そうこうしているうちにいい雰囲気になって、彼女が俺?というかそれらしきものにキスをしてきた。
すごい勢いだ。
『ぶちゅ〜〜〜・・・・・・・ちゅう、ちゅう、ちゅう、ちゅう、ちゅう、ちゅう!』
「ん?あれ?」
目が覚めた。
すると2歳の息子が
俺の耳元で指を吸いながら眠っていた。
まあどうせそんなことだよな。と自分に言い聞かせて1日が始まった。
平成15年5月23日
晴。
藤原紀香主演のドラマを見た。
今回の終盤、俺は静かに涙した。
ドラマのうえで
その旦那は、子供が欲しくて欲しくてたまらなかったが
なかなかできず(本当はちょっと違う)、もしや自分に原因があるのではと検査を受けた。
そこで旦那が子供が出来ない体であることを知ってしまったのである。
幼少の頃、ハシカとかで高熱が続いたりすることがあると、どうもそうなるらしい。
自分が子供をもてたことに感謝すると同時に、
今度は子供がその子供を持てるように気を配らなくてはと感じた。
しかし、現実には四六時中そこまで考えて生きてないよなあ。
平成15年5月24日
曇り。
昨年あたりから聞くようになった特殊なCDが
『CCCD』と『LGCD』。
どちらも音楽著作権を守るために誕生したものの用であるが、
自分はまだお目にかかったことは無い。
CCCD(コピーコントロールCD)はパソコンでは複製できないもののようである。
LGCD(レーベルゲートCD)は聞くためにはまず認証手続きを必要とする。
まるでWORD2002みたいなことをする。1回だけコピーできるらしい。
モザイク除去装置と同じで、いたちごっこになるような気がするのは俺だけだろうか。
必ず、コピーガード除去装置が出回るに違いない。
それよりも、すべてのCDプレイヤーで聞けないとか、その他の制約を受けるため
それによる売上低下の影響のほうが気になる。
俺としてはCDが半永久的ではなくなってしまった現状において、
コピーが出来なくなるというのは非常につらい。
平成15年5月25日
雨。
天気が今一ぱっとしないが、気分はスカッとする1日だった。
昔世話になっていた楽器屋に行った。
そこになじみの店員がいたのでBassを弾かせてと頼み適当に弾いていた。
すると俺の視野に人影がはいった。
『Bassやってんの。ジャムしない。』
その人は40前の男性。どうやらDrumをやっていたらしい。
それから数時間後
自分の楽器を用意し、
誘われるままに、近くのスタジオに行った。
約2時間、セッション(一定のリズムにあわせて即興で曲を演奏すること。
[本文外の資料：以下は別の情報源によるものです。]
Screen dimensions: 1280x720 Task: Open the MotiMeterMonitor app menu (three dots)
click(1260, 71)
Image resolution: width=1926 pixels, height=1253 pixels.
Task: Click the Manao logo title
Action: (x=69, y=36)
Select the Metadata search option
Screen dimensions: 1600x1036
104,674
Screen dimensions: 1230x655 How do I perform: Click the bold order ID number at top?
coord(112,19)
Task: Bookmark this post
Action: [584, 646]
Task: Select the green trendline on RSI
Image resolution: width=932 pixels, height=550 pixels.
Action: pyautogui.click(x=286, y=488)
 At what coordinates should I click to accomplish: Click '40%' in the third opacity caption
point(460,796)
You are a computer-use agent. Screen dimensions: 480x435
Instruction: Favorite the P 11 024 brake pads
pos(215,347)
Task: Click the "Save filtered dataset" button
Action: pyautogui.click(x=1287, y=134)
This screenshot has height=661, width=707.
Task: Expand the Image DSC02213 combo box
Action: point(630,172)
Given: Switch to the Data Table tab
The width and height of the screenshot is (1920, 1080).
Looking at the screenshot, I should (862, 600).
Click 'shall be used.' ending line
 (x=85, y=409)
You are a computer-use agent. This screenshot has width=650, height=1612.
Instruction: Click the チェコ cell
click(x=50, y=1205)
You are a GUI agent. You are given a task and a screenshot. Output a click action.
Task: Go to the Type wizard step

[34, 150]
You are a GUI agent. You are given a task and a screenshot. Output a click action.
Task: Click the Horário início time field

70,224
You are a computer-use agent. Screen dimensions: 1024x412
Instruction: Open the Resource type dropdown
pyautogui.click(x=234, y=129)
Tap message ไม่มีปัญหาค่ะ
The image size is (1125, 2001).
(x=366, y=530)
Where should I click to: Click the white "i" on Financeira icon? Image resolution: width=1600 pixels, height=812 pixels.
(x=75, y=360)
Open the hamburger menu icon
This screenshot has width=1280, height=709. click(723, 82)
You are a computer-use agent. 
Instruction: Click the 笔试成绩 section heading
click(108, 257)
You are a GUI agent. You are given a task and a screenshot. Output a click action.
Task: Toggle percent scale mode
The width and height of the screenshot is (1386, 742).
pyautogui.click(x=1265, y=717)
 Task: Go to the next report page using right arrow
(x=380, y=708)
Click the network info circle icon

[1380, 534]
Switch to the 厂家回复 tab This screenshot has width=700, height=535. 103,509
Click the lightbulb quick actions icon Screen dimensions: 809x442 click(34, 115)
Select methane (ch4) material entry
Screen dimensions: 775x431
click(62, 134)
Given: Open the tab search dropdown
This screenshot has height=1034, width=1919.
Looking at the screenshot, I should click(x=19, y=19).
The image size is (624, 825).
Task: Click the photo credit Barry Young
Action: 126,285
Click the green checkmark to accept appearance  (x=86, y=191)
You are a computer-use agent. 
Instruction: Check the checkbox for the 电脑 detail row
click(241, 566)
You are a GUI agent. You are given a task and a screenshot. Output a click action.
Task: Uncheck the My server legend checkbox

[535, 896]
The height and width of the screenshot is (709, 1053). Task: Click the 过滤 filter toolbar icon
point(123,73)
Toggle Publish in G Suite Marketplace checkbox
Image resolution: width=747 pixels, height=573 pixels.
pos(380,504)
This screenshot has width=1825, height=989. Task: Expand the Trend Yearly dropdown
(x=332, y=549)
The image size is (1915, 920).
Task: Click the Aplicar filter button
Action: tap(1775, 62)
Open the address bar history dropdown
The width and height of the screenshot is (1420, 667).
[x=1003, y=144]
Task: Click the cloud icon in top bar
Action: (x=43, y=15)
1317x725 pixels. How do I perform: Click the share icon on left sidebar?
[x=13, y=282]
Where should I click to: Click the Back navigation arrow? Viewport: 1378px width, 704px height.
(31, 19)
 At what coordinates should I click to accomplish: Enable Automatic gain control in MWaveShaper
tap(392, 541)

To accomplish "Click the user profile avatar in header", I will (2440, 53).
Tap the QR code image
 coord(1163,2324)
)をしたが
そのひとのテクニックは凄かった。
神保彰ではないかと思うほどだった。
10年前、プロを目指して猛練習していたころのことがよみがえった。
お互いのフレーズ(曲を構成する単位。)がうまくマッチすると背筋がゾクゾクとし、テンションは益々高くなる。
が、俺のほうは日ごろの練習不足がたたり、ついていくのがやっとだった。
でもあんなドラムンベース(DrumとBassのみで曲を演奏すること。)はもう2度とできないだろう。
その人は、リストラにあって実家の富山に帰ると言って去った。